Leaderboards and Statistics are synonymous within BOINC projects. Top of the Einstein page, click "Community" then -> "Statistics" then -> "View more" button under the "Top Computers" section, here: https://einsteinathome.org/community/stats/hosts

_________________________________________________________________________

Ian&Steve C.

Joined: 19 Jan 20

Posts: 3945

Credit: 46731392642

RAC: 64238713

hadron wrote: Keith Myers

18 Jun 2024 13:02:24 UTC

Message 226109 in response to message 226095

(moderation:

)

hadron wrote:

Keith Myers wrote:

For Linux systems, maybe the equivalent can be said for Windows system, Boinc will run all cpu tasks at NICE level = 19.

For gpu tasks, Boinc will all gpu tasks at NICE level =10.

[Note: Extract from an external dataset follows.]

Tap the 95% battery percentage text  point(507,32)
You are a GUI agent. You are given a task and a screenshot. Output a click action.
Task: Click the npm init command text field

There is an override setting for app_config that is supposedly capable of bumping gpu priority higher for specific brand cards but I have never seen it work correctly and it does nothing in fact.

NICE level higher number values mean lower priority with range from -20 to +20 with negative values being the highest priorities.

I don't see anything in the current Boinc documentation for such an app_config setting. If it actually does nothing, perhaps they simply got rid of it?

it's actually a setting for the cc_config.xml file.

talked about here (which also covers app_config): https://boinc.berkeley.edu/wiki/Client_configuration

Quote:

<process_priority>N</process_priority>, <process_priority_special>N</process_priority_special>

The OS process priority at which tasks are run. Values are 0 (lowest priority, the default), 1 (below normal), 2 (normal), 3 (high) and 4 (highest). 'Special' process priority is used for coprocessor (GPU) applications, wrapper applications, and non-compute-intensive applications, 'process priority' for all others. The two options can be used independently.

FYI, you can't set any better priority than "normal" unless you run BOINC with elevated privileges. I've played around with these settings, but didnt find conclusively that it helps much, so i don't really mess with it anymore. I just always leave a couple spare threads free to manage the background OS functions and that seems to helps things run more smoothly.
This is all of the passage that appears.